Computing on Cultural Heritage: Reports from an LC Labs Experiment

AHA Session 197
Saturday, January 7, 2023: 1:30 PM-3:00 PM
Grand Ballroom Salon K (Philadelphia Marriott Downtown, 5th Floor)
Chair:
Benjamin Schmidt, independent scholar
Panel:
Taylor Arnold, University of Richmond
Meghan Ferriter, Library of Congress
Benjamin Charles Germain Lee, University of Washington, Seattle
Jessica Robin Mack, Princeton University
Lincoln Mullen, Roy Rosenzweig Center for History and New Media, George Mason University
Lauren Tilton, University of Richmond
Comment:
Benjamin Schmidt, independent scholar

Session Abstract

Many cultural heritage institutions like libraries, galleries, archives, and museums have invested in digitizing their collections. These digitized collections now form a major part of the research practices of nearly all historians. They also represent an opportunity for historians and other scholars to study these collections through computational means. Through both the Innovator in Residence program and the Computing Cultural Heritage in the Cloud program, the Library of Congress has been encouraging humanities scholars to create new approaches to large-scale digital collections.

In this round table, librarians and scholars who have participated in both programs will share their approaches to computing on cultural heritage. Meghan Ferriter will represent the Library of Congress Labs, explaining the ways that the library is encouraging new computational approaches to discovering and interpreting digitized collections. Benjamin Lee will share his Newspaper Navigator, a new interface for visual collections for use by historians and other researchers. Lauren Tilton and Taylor Arnold will share their work on the Access & Discovery of Documentary Images, augmenting documentary photographic collections through computer vision algorithms. Lincoln Mullen and Jessica Mack will share their work identifying trends in biblical quotations across collections, as well as in identifying multilingual documents.

These brief presentations will set the stage for a discussion about approaches to computational historical research and its significance for historians more generally, moderated by Benjamin Schmidt.
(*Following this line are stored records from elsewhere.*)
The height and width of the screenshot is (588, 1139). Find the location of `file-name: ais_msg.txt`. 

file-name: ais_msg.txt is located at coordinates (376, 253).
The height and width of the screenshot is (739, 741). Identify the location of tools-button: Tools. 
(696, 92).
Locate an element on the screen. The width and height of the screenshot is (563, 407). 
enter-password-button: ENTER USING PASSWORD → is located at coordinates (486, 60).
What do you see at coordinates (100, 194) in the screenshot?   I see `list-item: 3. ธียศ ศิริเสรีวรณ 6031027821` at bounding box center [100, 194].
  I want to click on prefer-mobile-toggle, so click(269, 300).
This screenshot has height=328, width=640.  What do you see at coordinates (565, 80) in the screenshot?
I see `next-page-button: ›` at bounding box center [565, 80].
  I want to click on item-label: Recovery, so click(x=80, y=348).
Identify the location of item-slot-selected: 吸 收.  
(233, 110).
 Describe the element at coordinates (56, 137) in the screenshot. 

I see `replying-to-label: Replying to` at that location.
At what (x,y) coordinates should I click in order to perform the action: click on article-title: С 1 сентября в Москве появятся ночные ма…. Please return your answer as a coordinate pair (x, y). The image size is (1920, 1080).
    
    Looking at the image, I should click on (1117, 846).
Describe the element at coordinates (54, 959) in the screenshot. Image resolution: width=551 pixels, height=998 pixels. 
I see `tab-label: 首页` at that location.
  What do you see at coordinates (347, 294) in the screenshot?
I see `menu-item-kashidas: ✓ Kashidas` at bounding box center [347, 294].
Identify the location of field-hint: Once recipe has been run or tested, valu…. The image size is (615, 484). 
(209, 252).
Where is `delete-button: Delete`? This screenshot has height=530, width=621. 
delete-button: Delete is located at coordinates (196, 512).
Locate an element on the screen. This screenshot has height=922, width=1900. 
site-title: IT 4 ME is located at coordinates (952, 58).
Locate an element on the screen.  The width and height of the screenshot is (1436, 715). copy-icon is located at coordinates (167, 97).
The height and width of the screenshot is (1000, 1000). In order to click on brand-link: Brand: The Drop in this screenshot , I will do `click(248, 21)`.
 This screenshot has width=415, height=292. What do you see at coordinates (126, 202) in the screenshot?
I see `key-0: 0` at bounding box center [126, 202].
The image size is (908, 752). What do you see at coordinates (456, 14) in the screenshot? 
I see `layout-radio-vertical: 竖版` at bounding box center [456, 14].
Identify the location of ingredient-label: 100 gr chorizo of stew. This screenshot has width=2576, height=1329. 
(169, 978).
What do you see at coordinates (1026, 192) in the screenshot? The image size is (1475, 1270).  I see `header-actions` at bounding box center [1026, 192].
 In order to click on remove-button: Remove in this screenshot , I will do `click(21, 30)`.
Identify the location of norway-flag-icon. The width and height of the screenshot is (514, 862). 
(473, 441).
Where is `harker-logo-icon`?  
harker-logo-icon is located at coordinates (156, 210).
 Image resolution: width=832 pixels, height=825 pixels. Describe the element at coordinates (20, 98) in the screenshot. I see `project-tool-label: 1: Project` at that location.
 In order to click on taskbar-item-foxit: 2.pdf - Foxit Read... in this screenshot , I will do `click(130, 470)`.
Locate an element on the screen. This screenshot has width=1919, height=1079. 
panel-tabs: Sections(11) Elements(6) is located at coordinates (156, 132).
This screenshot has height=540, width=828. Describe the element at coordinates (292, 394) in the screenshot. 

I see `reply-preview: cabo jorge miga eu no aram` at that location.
Among the questions to be discussed are these: How can historians approach large-scale collections computationally? What is the relationship between computational methods and conventional historical research? How can libraries and researchers partner together, both to encourage researchers’ aims and to augment libraries’ collections? What are the implications of the partnership between librarians and computational researchers for more conventional historians who use digital collections (i.e., very nearly all historians).